Thor gestured forward, amiable. “Lead the way, then.”
It was not so easy.
The return trip left Loki with a perturbed feeling that did not go away. Though he had not memorized the full route as he’d walked, Loki was certain the glowing remnants of his footsteps no longer reflected the straightforward path he had taken to finding Thor. They meandered now in soft spirals, as if coaxed out of place by the wind. The ravine should not have changed, yet Loki followed the path over mounds and through valleys that had not been there before.
Thor trailed behind him, silent, trusting. But Loki walked forward with increasing dread.
Indeed, his trail came to a dead end in the shadow of a cliff he had not seen before. Loki looked around, rejected the location against his initial memories. He extended a whisper of his seidr, felt the surrounding walls for some sign of the rift that had brought him here.
Nothing came. They stood before useless earth.
Loki inhaled slowly through his nose. No, this should not have been possible. He had this all properly planned.
Removing his pack, Loki riffled through its contents for the folded square of old parchment. Pulling out the map, he confirmed what he could of their location, which wasn’t much.
Thor leaned in over Loki’s shoulder, reading alongside. His breathing paused. Cautiously, he asked, “Is there a problem?”
Loki bit his lip, shrugged his shoulder to dislodge his brother. “The next rift is south again, but quite far away.” He quickly folded the map and stowed it away. “Come. If we hurry, we can be there within half a day.”

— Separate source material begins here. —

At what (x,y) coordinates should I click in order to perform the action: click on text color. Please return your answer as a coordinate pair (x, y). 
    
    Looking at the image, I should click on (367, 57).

Thor did not have any supplies to gather; wiping his brow free of sweat, he waited patiently for Loki to close his pack and set their pace.
Loki marched forward, though a gnawing feeling left him wondering whether it would be wiser to turn back. Perhaps he had mistaken his trail with one of the others he had seen before; in his confusion, he might have veered them off track.

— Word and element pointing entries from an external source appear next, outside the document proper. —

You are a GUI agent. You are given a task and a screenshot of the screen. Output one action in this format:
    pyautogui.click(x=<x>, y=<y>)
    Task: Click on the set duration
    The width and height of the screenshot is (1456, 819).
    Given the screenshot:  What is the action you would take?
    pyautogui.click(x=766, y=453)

No. Thor would tease him mercilessly if he admitted to an error. They would head out in search of the next best location. At least the ravine was beautiful to look at while they wandered.
Worryingly, as they rounded a mesa some time later, there came shapes moving on the horizon ahead. Shadows, mostly, black silhouettes cast against the ravine walls. But the footfalls Loki had seen in pairs now glowed in increasing fresh and dense clusters, and low chittering noises echoed up ahead.

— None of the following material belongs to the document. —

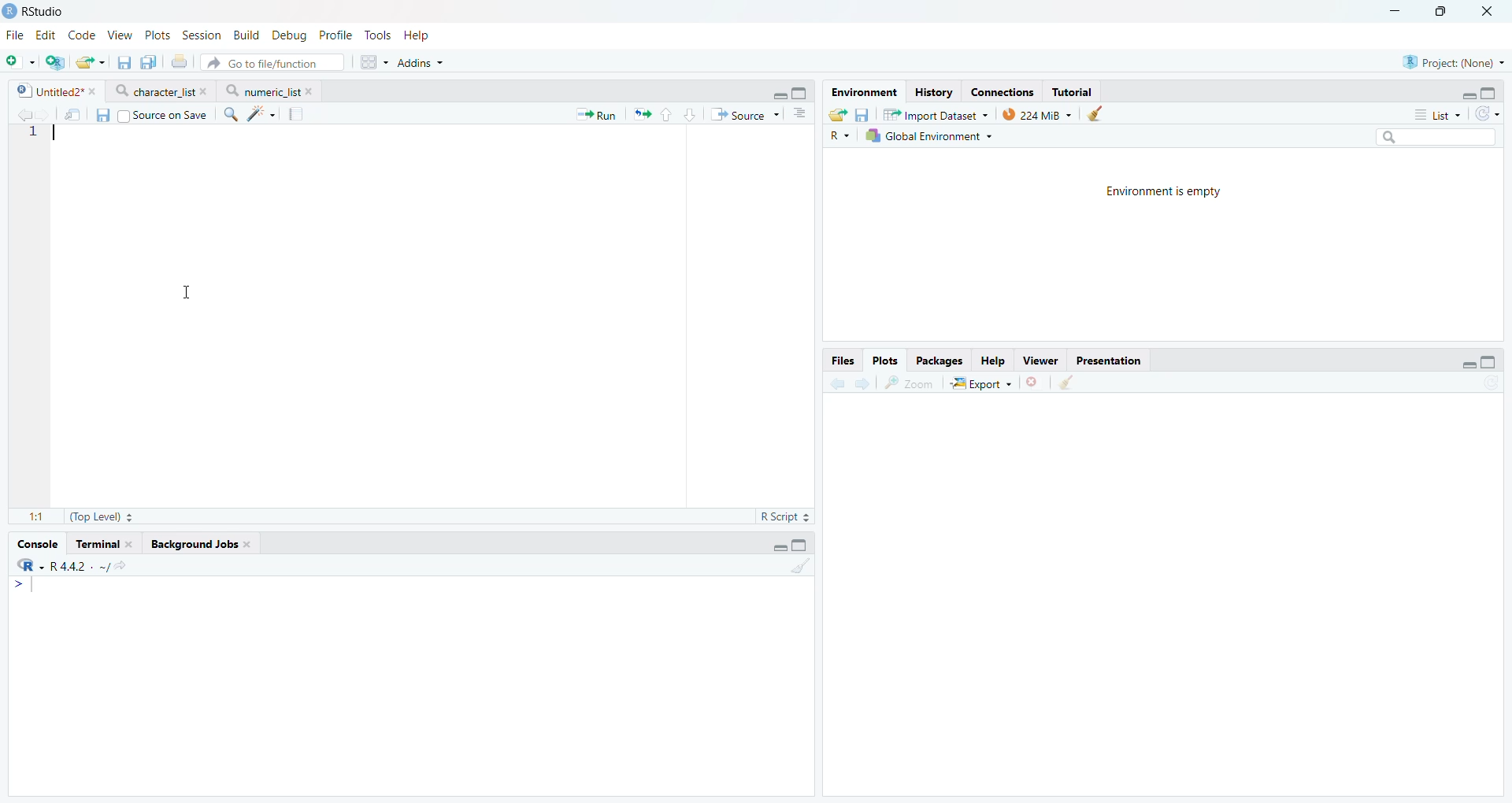 The height and width of the screenshot is (803, 1512). I want to click on Open existing file, so click(89, 62).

Loki did not want to come close enough to discover the source of the black shadows, but the ravine did not provide many options for evasion. They remained stone-silent and still until the shadows went away.
Loki shielded his eyes and glanced at the plateaus above. “Do you think we could climb out from this place?”
When Thor did not answer, Loki looked back. His brother stood with arms stiffly wrapped around himself, watching the heights of the ravine with a grimace. Loki took his silence for an answer, and started them walking away from the trails once again.
The attack struck them by surprise, from a place concealed.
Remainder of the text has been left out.